Nada de mais natural, de facto. A frase é de Bernardo de Chartres, brilhante homem da Igreja que viveu há oitocentos anos. O que ele escreveu é um pouco mais longo: "Somos anões aos ombros de gigantes. Vemos mais do que eles e temos horizontes mais vastos, não em virtude de melhor vista da nossa parte ou de outro dom físico especial, mas sim porque somos elevados e transportados no alto devido ao tamanho dos gigantes."
É toda uma definição de cultura que está aqui sintetizada. Cultura como legado dos nossos antepassados e também de pessoas nossas contemporâneas. Educação através de livros, relatos de experiências, filmes, viagens, contactos com indivíduos que sabem mais do que nós e nos dão o seu apport. Com isso, podemos ver melhor e mais longe, ter uma visão de conjunto mais abrangente e correcta. Utilizamos a sabedoria acumulada de muitos outros que nos precederam e de quem somos largamente devedores. Por vezes ingratos, porque nem lhes citamos os nomes, mesmo conhecendo-os.
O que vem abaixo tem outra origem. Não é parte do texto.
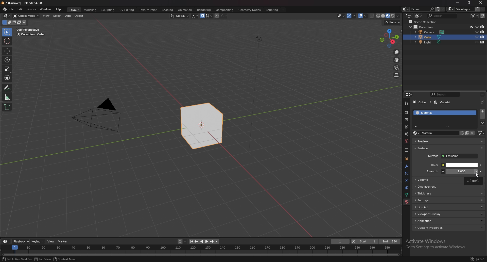  I want to click on physics, so click(407, 181).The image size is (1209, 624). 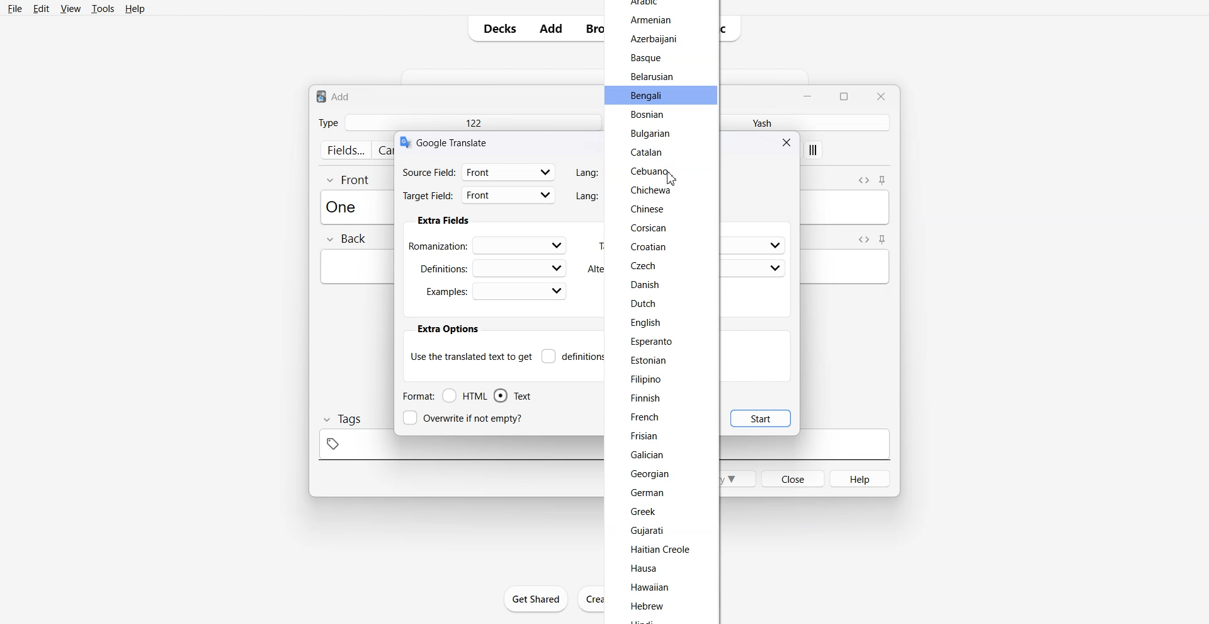 I want to click on Czech, so click(x=644, y=265).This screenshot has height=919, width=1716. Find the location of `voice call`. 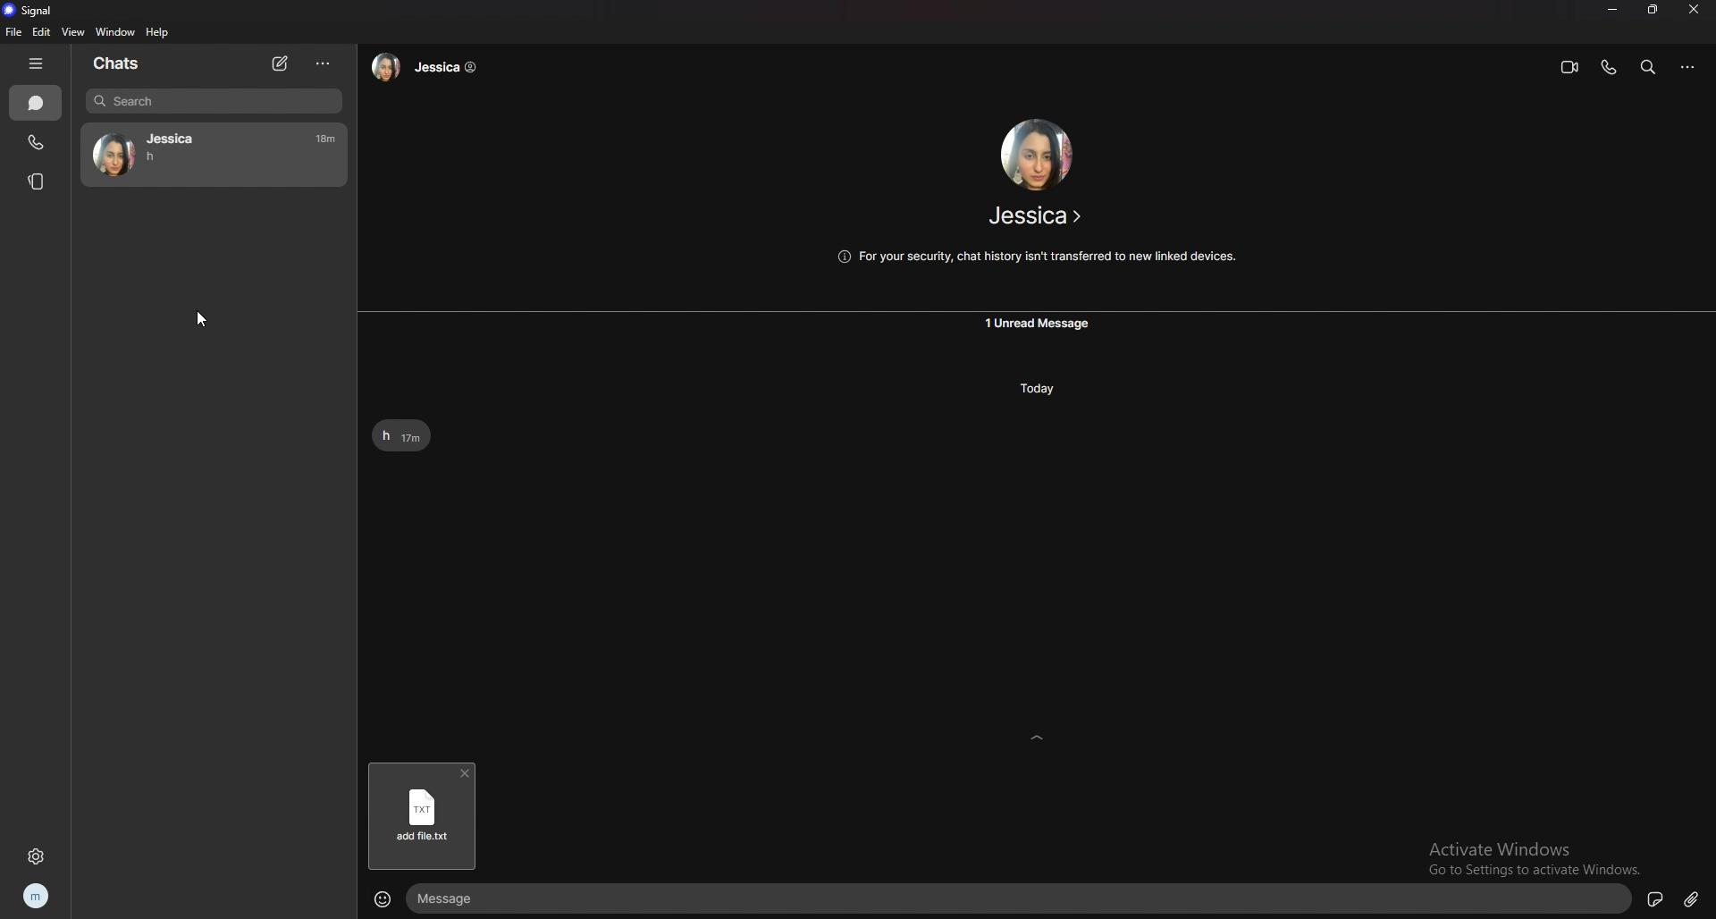

voice call is located at coordinates (1609, 67).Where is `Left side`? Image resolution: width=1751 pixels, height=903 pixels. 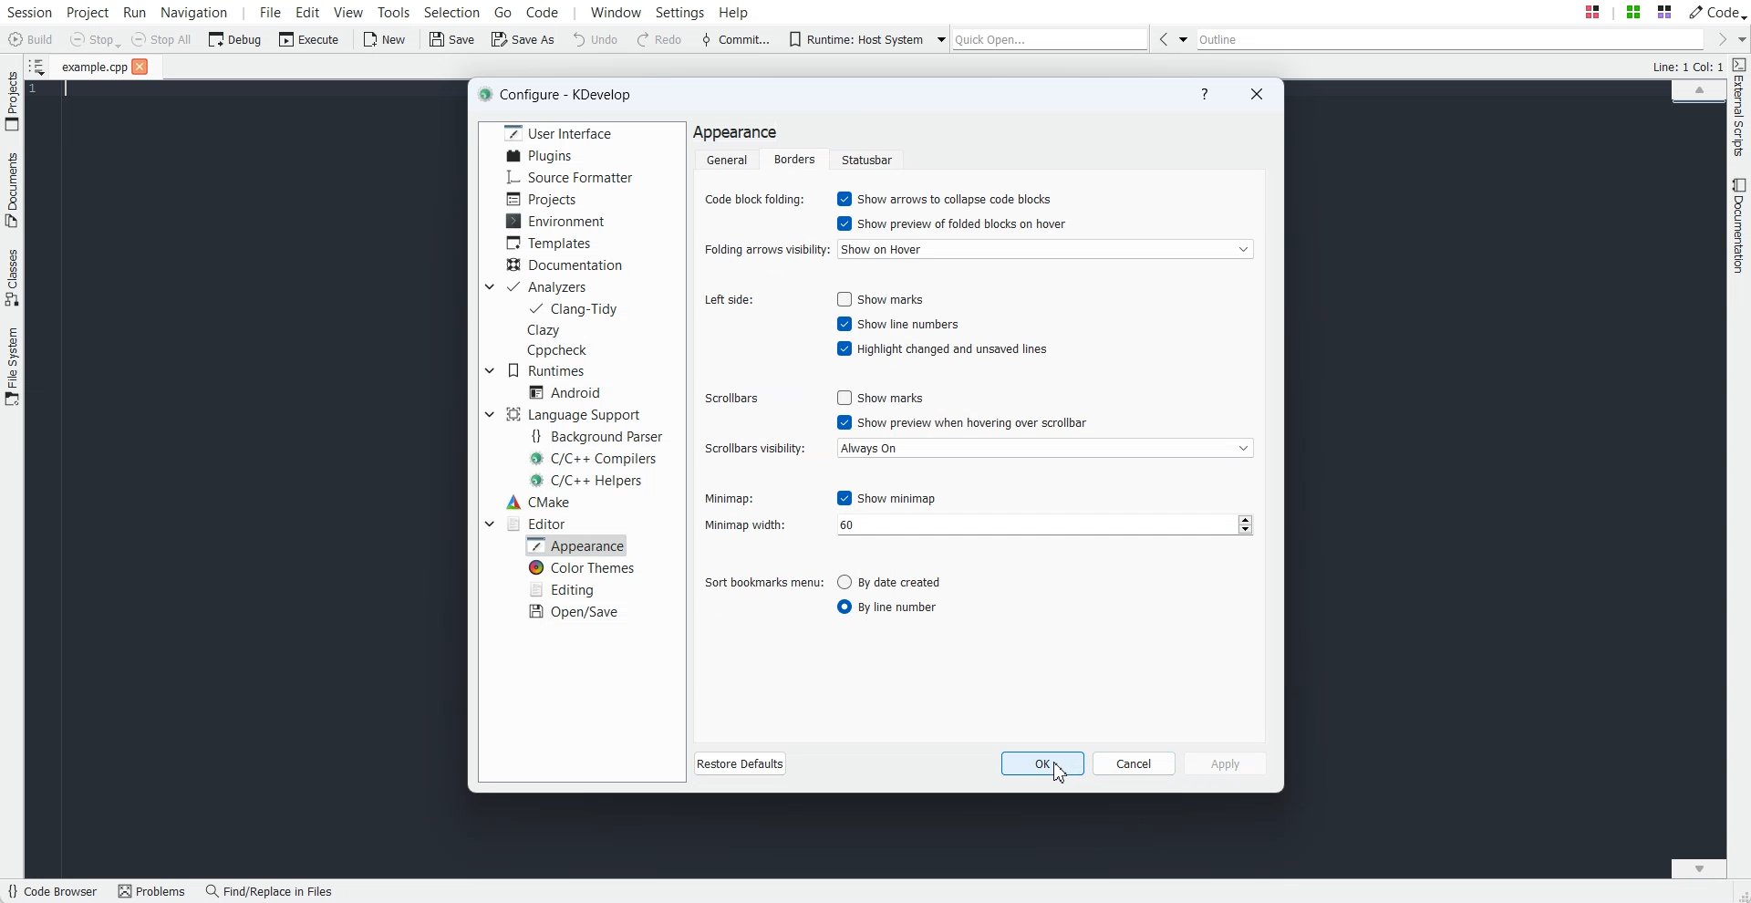 Left side is located at coordinates (729, 300).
É claro que ninguém é capaz de abraçar e digerir nem uma parte substancial de toda a sabedoria acumulada. Temos um tempo limitado de vida. Do nosso lado, porém, devemos procurar elevar-nos e elevar os outros tão alto quanto pudermos. Daí o tentarmos dar boa educação aos nossos filhos, aprendermos com amigos e com eles partilhar o pouco que sabemos. Daí, se professores, esforçarmo-nos por aprender mais para melhor comunicarmos e deixarmos sementes a germinar.
Se podemos ser como anões aos ombros de gigantes é bom que o tentemos. A ignorância é não só um dos cancros da sociedade como uma enorme injustiça para com o passado e, certamente, para com todos aqueles que no presente insistem em colocar-se lá nas alturas.